Bases: MLutils.Model

compute_metrics_and_graphs(pred, actual, output_path='outputs/plots/mlflow_artifacts')

Evaluate model’s performance

Parameters
  • pred (list) – List of predictions

  • actual (list) – List of labels

  • output_path (str, optional) – Path indicating where to store the plots. Defaults to “outputs/plots/mlflow_artifacts”.

fit(x, y)

Fit a classifier using a cross-validated grid search.

Parameters
  • x (DataFrame) – Features

  • y (DataFrame) – Target

class MLutils.Model

Bases: object

Parent class of all model objects. 2 classes inherit: Regressor and Classfier classes

static getModel(task, n_jobs=1)
class MLutils.Preprocess(scaler=None, numeric_na_fill_method=None, category_na_fill_method=None, one_hot_encoding=True)

Bases: object

Preprocessing data (scaling, imputation, one hot encoding)

Parameters
  • scaler (str, optional) – Type of scaling to use.

  • numeric_na_fill_method (str, optional) – Imputation method for numerical variables. Defaults to None.

  • category_na_fill_method (srr, optional) – Imputation method for categorical variables. Defaults to None.

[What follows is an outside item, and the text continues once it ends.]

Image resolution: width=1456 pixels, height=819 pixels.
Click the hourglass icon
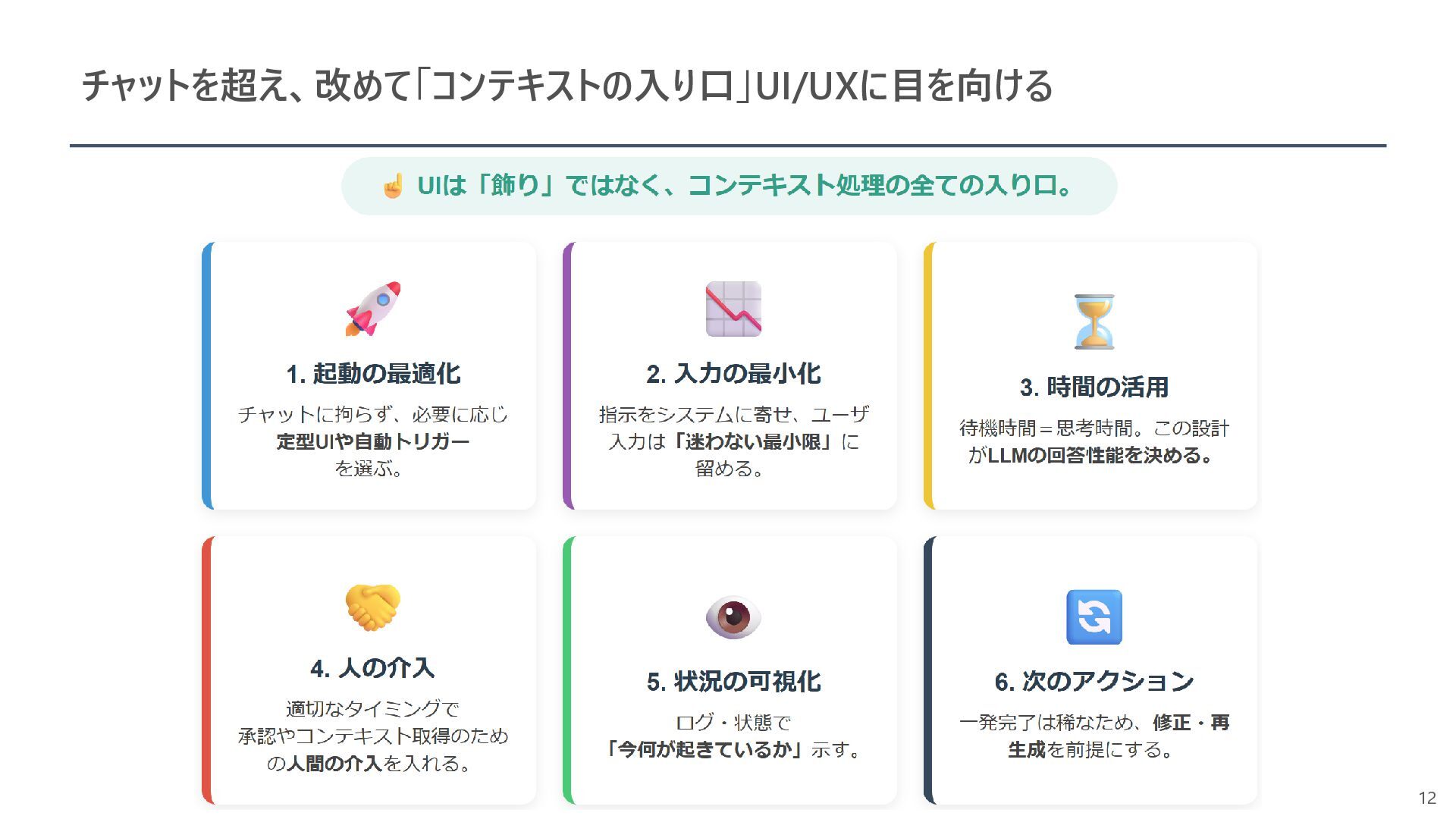(1094, 322)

  • one_hot_encoding (bool, optional) – Where to encode non-numeric categorical variables. Defaults to True.

fit(df)
fit_transform(df)
transform(df, verbose=True)
class MLutils.Regressor(n_jobs=- 1)

Bases: MLutils.Model

compute_metrics_and_graphs(pred, actual, output_path='outputs/plots/mlflow_artifacts')

Evaluate model’s performance

Parameters
  • pred (list) – List of predictions

  • actual (list) – List of labels

  • output_path (str, optional) – Path indicating where to store the plots. Defaults to “outputs/plots/mlflow_artifacts”.

fit(x, y)
MLutils.explain(x, model, task, path='outputs/plots/mlflow_artifacts/shap', n_features=5)

explain a model’ decisions based on SHAP value approximation. SHAP algorithm is quadratic with the depth of trees. -> Be careful not to go over 12 for max_depth.

Parameters
  • x (DataFrame) – Input data

  • model ([type]) – Model to explain

  • task (str) – Task to perform. Available: regression, classification.

  • path (str, optional) – [description]. Defaults to “outputs/plots/mlflow_artifacts/shap”.

  • n_features (int, optional) – Number of most important features for which to generate partial dependance plot.